Write out again only the lines running from the one that contains "The height and width of the screenshot is (781, 1203)." to the end of the records below, including both the first and the last.

§

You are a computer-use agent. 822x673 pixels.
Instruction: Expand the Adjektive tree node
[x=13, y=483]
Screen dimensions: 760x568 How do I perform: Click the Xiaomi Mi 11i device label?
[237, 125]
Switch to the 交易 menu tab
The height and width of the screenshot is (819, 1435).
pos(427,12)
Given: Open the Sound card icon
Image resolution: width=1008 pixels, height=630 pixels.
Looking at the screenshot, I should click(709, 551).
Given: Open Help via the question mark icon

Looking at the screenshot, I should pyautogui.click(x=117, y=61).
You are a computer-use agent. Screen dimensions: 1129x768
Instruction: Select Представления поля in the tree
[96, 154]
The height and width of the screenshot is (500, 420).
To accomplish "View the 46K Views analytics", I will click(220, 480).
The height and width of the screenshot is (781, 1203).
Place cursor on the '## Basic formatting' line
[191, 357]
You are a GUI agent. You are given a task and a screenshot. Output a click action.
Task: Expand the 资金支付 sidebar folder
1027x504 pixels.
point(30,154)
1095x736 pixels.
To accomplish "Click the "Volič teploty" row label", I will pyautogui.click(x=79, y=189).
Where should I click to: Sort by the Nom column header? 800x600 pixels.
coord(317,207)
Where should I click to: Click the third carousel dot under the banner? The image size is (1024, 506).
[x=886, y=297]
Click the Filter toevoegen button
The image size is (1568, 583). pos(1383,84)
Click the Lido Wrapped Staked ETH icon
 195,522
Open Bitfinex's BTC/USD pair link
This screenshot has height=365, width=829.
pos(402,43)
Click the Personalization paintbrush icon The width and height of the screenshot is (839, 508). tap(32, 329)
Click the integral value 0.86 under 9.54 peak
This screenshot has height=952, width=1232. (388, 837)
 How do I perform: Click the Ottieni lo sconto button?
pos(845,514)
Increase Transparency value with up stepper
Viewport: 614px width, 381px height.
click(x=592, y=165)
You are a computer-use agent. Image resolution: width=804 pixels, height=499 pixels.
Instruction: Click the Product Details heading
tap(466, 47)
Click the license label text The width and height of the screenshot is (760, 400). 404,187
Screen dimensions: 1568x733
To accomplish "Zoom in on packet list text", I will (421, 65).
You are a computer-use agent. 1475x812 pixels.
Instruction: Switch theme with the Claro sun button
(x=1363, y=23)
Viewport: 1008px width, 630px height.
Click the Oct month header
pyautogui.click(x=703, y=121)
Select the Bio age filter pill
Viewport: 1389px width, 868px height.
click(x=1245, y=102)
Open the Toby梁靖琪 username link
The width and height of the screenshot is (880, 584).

§

### Exercise output
The height and width of the screenshot is (781, 1203).
Place cursor on the '## Basic formatting' line
[191, 357]
You are a GUI agent. You are given a task and a screenshot. Output a click action.
Task: Expand the 资金支付 sidebar folder
1027x504 pixels.
point(30,154)
1095x736 pixels.
To accomplish "Click the "Volič teploty" row label", I will pyautogui.click(x=79, y=189).
Where should I click to: Sort by the Nom column header? 800x600 pixels.
coord(317,207)
Where should I click to: Click the third carousel dot under the banner? The image size is (1024, 506).
[x=886, y=297]
Click the Filter toevoegen button
The image size is (1568, 583). pos(1383,84)
Click the Lido Wrapped Staked ETH icon
 195,522
Open Bitfinex's BTC/USD pair link
This screenshot has height=365, width=829.
pos(402,43)
Click the Personalization paintbrush icon The width and height of the screenshot is (839, 508). tap(32, 329)
Click the integral value 0.86 under 9.54 peak
This screenshot has height=952, width=1232. (388, 837)
 How do I perform: Click the Ottieni lo sconto button?
pos(845,514)
Increase Transparency value with up stepper
Viewport: 614px width, 381px height.
click(x=592, y=165)
You are a computer-use agent. Image resolution: width=804 pixels, height=499 pixels.
Instruction: Click the Product Details heading
tap(466, 47)
Click the license label text The width and height of the screenshot is (760, 400). 404,187
Screen dimensions: 1568x733
To accomplish "Zoom in on packet list text", I will (421, 65).
You are a computer-use agent. 1475x812 pixels.
Instruction: Switch theme with the Claro sun button
(x=1363, y=23)
Viewport: 1008px width, 630px height.
Click the Oct month header
pyautogui.click(x=703, y=121)
Select the Bio age filter pill
Viewport: 1389px width, 868px height.
click(x=1245, y=102)
Open the Toby梁靖琪 username link
The width and height of the screenshot is (880, 584).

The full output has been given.